3. Constituir Ayuntamientos del Común a escala global, como forma de autoorganización social de los individuos y comunidades que conviven en un mismo “país” o territorio, delimitado éste tanto por la autosuficiencia de bienes naturales y sociales como por su espacio físico de relaciones comunitarias. Y en todo caso, por voluntad soberana de la asamblea comunitaria y en subsidiario grado de proximidad y relación comunal, que va desde la comunidad doméstica (casa) a la de vecindad (localidad) y de ésta a la de paisanía (territorio, comarca o país). Más allá podrán darse relaciones de cooperación y ayuda mutua entre individuos y entre comunidades, de intercambio y hasta de fraternidad, pero no el autogobierno, no la soberanía popular, que sólo es real en modo de democracia integral, necesariamente directa y convivencial, es decir, cuando lo que se decide es sobre lo común y compartido, donde la soberanía individual como la comunitaria han de ser plenas, no puede ser relativa, ni simulada o representada. Este principio supone la abolición de toda forma de Estado como de cualquier otra forma de institución impuesta sobre la voluntad soberana de la asamblea de cada comunidad.
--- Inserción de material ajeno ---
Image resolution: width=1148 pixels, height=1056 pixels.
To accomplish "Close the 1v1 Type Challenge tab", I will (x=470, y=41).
4. Desarrollar globalmente, en todas las escalas territoriales, redes confederales de cooperación y ayuda mutua, al modo de mancomunidades de bienes y servicios, con respeto de la plena soberanía de las comunidades integrantes. Este principio supone la abolición de todo el entramado institucional de organizaciones “internacionales” actualmente existentes, que sólo responden a las necesidades y voluntad totalitaria de los Estados, en proporción a su correlación de fuerzas.
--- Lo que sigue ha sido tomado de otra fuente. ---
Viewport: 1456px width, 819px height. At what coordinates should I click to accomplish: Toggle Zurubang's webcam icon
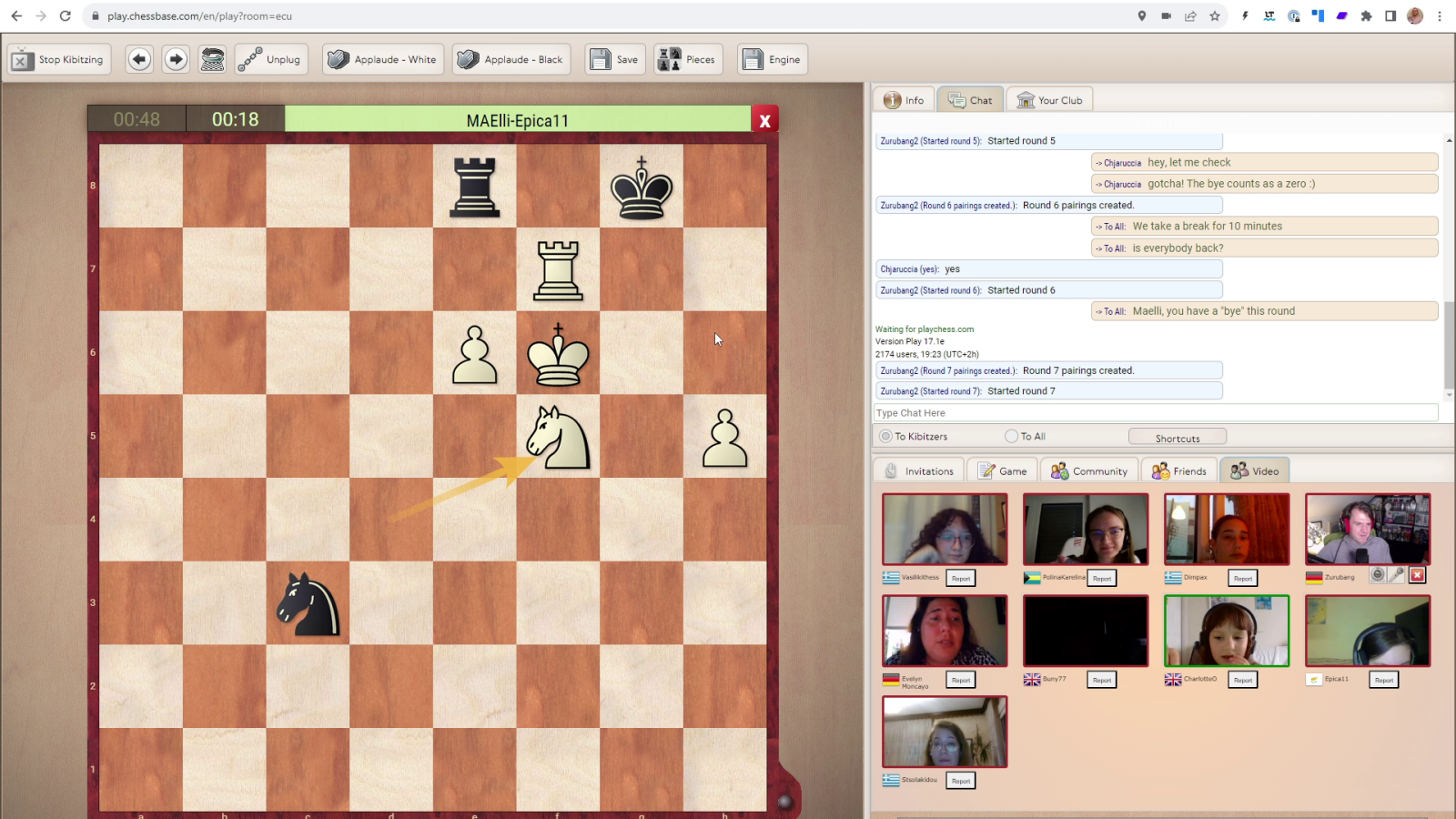1378,575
Estos cuatro principios a mí me parecen suficientes para armar ese pacto global del común al que vengo refiriéndome como condición de partida, a fin de provocar una integral y verdadera revolución democrática y, por tanto, antisistema. Con un mínimo realismo, hemos de pensar que no será viable sino como un largo proceso de resistencia y autoorganización popular, no como alternativa a ningún gobierno, sino al orden totalitario que hoy sigue siendo hegemónico, el de los estados nacionalcapitalistas. Nadie podrá soñar, ni a nadie podremos engañar, pensando y prometiendo una revolución acabada y de efecto inmediato. Por eso que tengamos una prisa razonable, conscientes de que tenemos todo por hacer, mientras prosigue y se acelera la acción corrosiva del adorado leviatán del señor Hobbes y sus seguidores, liberales, proletaristas y fascistas.
Contra esa bestia y su colosal poder hemos decidido rebelarnos y proponer la insurrección a quien quiera formar parte de este Pacto Global del Común.
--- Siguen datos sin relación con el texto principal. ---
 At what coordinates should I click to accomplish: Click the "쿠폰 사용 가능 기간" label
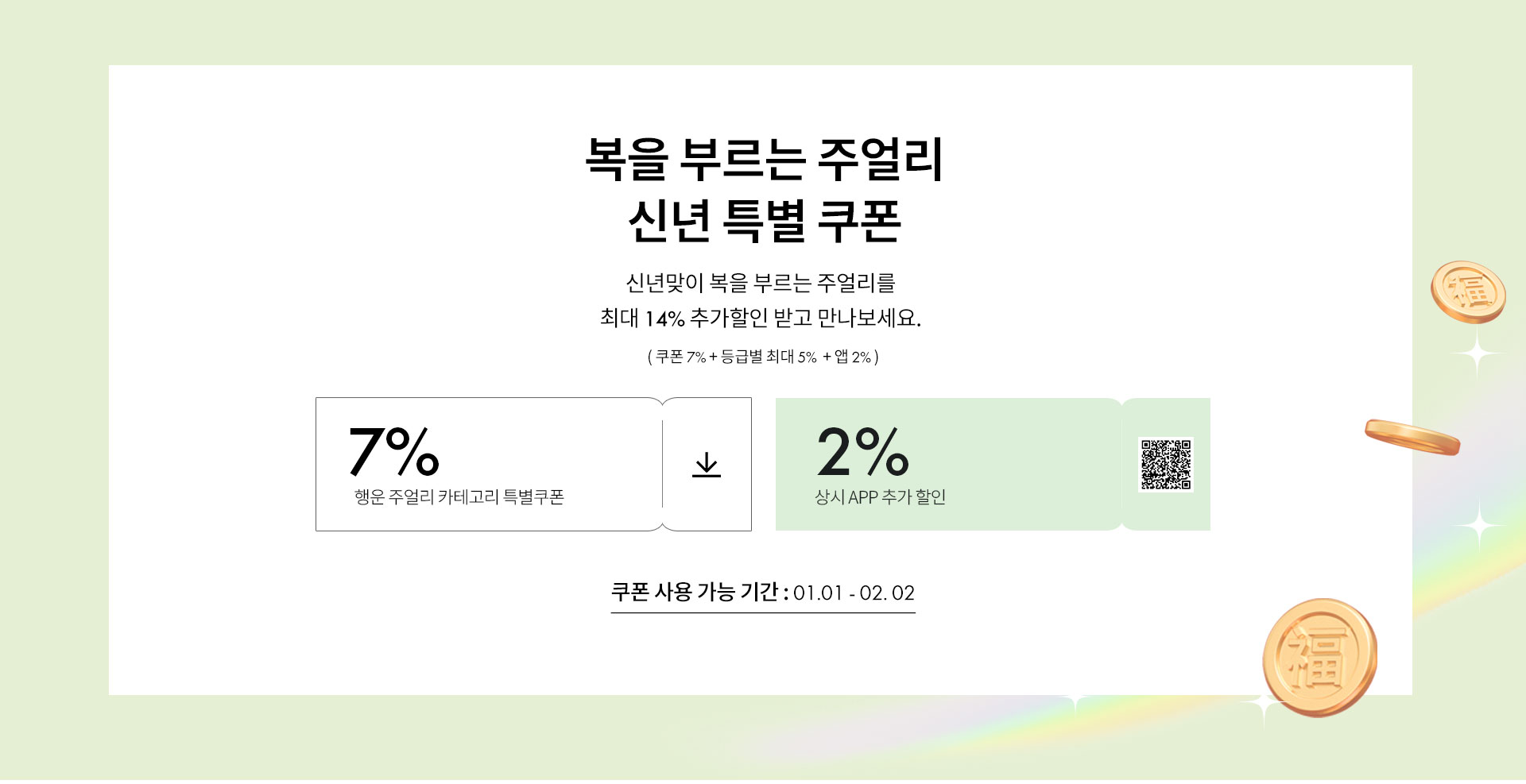695,593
LIBERTAD Y COMUNIDAD EN CONDICIONES DE IGUALDAD: UNA COMUNIDAD DE LIBERTADES. Nosotras y nosotros, individuos del Común, no renunciamos a la libertad que nos constituye, ni a la responsabilidad que ésta conlleva. Ni aunque esta renuncia fuera voluntaria y aceptada masivamente, ni aunque fuera el precio a pagar por la continuidad y reproducción de nuestra especie, porque, como demuestra nuestra propia experiencia vital y también la histórica, esa renuncia es el camino más directo a la extinción.
Por ello, desde la conformación burguesa de la sociedad estatal/capitalista, somos conscientes de permanecer atrapados en una deriva regresiva, más desde su extensión a todo el orbe, dotada de poderosas instituciones coercitivas a disposición de las élites dominantes, propietarias y gobernantes, en grado no conocido por ningún estado o imperio precedente. Nunca como ahora las élites pudieron contar con tanto poder, nunca tuvieron tantos resortes favorables a su proyecto totalitario, de absoluto dominio sobre los individuos, las comunidades y, por extensión, sobre el conjunto de los bienes que la Tierra produce como los producidos mediante el trabajo y el conocimiento humano.

La igualdad de acceso a los bienes de la Tierra y del Conocimiento es condición de libertad y comunidad, tan necesaria a la libertad del individuo como a su convivencia en comunidad. Las desigualdades debidas a las naturales diferencias de cualidades físicas e intelectuales, sabemos que generan envidia. Y aquellas que son artificiales o estructurales, sabemos que siempre generan concentración y acumulación de poder, dominio por violencia, por robo o por engaño (o por todo junto), de lo personal y lo común, sumisión y esclavitud al cabo. Las desigualdades naturales no tienen solución que no provenga de las cualidades humanas desempeñadas en las relaciones privadas, personales, pero sí la tienen aquellas derivadas de la organización social, en el espacio relacional que entendemos como vida pública o política, de las comunidades. En todos los casos, sabemos que las desigualdades, tanto personales como políticas, siempre serán origen de conflictos, correspondiéndole a cada individuo y a cada comunidad dotarse de normas propias para su mejor gestión, siempre a favor de la libertad y la convivencia. Cierto que la democracia directa no puede garantizar la total ausencia de conflictos, pero igualmente cierto es que en ella nadie podrá esconder, justificar o excusar sus propias decisiones y responsabilidades aprovechando el anonimato de la masa.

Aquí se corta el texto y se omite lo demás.